Перестала писать и вздохнула, потому что Стефания, конечно, сможет приехать только на Рождество, а до Рождества, пользуясь простеньким словарем мисс Стандинг, было еще долго до безобразия — три месяца.
Она хмуро оглядела богатую, пышно убранную комнату. Огромная комната тянулась от передней стены большого лондонского дома до задней, а пышность ее убранства пристала скорее гробнице, чем жилому дому. Пол устилали бесценные персидские ковры изысканных тусклых тонов, присущих ушедшему веку. Шторы были из исторической парчи, сотканной в Лионе еще до того, как Лион был потоплен в крови в дни Террора. Панели на стенах вывезены из Нидерландов, из дома, где жил великий герцог Альба. По этим панелям была развешана коллекция живописи, каждая картина — мечта коллекционера и целое состояние: сэр Джошуа, Ван Дейк, Питер Лели, Франс Хале, Тернер. Никаких современников.
Мисс Стандинг хмуро уставилась на картины, которые считала противными, мрачными и угнетающими. Она ненавидела всю эту комнату. Но когда начинала думать, что бы с ней сделать, чтобы она лучше смотрелась, у нее возникало чувство, что менять здесь что-либо — кощунство. Постелить розовый ковер, оклеить панели белыми обоями, чтобы закрыть темное дерево, — это все равно что смеяться в церкви. Глупо, конечно…
Она утешилась, съев вкусную конфетку, — внутри оказалась нуга. Диван, на котором она сидела, был похож на мебель из погребальной пирамиды — весь в пурпуре, золоте и серебре.
«Интересно, пойдет ли мне черное? Некоторых оно портит до безобразия. Но тот дурак, который приходил на именины вместе с де Шовиньи, сказал, что я должна носить черное, он сказал, что оно мне будет очень к лицу. Говорят, блондинки в черном выглядят лучше, чем во всем остальном. Но хорошо выглядеть в черном — скучно до безобразия».

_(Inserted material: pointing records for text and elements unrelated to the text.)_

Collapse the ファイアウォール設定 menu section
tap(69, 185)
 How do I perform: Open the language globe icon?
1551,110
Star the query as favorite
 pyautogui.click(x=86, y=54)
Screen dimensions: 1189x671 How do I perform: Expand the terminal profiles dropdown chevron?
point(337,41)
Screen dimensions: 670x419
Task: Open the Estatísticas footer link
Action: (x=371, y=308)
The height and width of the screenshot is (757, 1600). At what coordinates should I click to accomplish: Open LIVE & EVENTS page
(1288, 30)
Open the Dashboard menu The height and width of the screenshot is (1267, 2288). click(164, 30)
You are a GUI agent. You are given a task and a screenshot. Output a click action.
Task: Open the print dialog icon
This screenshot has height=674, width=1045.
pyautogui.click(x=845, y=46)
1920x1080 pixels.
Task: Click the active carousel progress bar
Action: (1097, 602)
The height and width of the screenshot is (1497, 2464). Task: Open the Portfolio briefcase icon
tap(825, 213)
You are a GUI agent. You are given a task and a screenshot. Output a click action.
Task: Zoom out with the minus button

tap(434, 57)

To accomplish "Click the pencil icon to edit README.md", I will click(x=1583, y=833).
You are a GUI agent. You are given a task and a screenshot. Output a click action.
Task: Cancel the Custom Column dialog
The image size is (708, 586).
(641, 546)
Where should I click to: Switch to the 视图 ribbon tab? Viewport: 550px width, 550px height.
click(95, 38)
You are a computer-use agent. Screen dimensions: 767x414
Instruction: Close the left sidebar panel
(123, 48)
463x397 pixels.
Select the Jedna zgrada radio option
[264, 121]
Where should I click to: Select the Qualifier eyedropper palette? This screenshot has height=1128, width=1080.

Мисс Стандинг открыла маленькую кожаную косметичку, лежащую рядом с коробкой конфет, вынула из нее зеркальце и пудреницу и припудрила носик. Зеркальце всегда оказывало на нее благотворное действие. Ну как можно выглядеть несчастной, если в зеркале видишь щечки — кровь с молоком, золотистые вьющиеся волосы и большие голубые глаза, которые, представьте себе, больше и голубее, чем у других знакомых девушек.
Глаза у Маргот Стандинг были в самом деле примечательные. Их бледно-голубой цвет мог бы испортить весь ее облик, если бы не длинные черные ресницы. Но контраст между темными ресницами и бледными, но светящимися глазами придавал довольно заурядному хорошенькому личику налет экзотической красоты. У нее был средний вес и пухленькая фигурка, но она владела врожденным искусством принимать грациозные позы. Синяя шерстяная юбка в складку и белый джемпер выглядели скромно, без претензий. Но джемпер был связан из самой мягкой ангорки, а юбка сшита в известном парижском доме моды.
Открылась дверь в дальнем конце комнаты. Вильям, самый тупой из всех лакеев, что-то невнятно пробормотал, и мистер Джеймс Хейл прошествовал по персидскому ковру к Маргот. Раньше она с ним не встречалась. Он был нотариусом отца, и одно это наводило скуку. Но она подумала, что он даже еще скучнее — такой негнущийся, такой высокий, узкий в плечах, и к тому же безбровый. Она даже охнула про себя и поднялась ему навстречу.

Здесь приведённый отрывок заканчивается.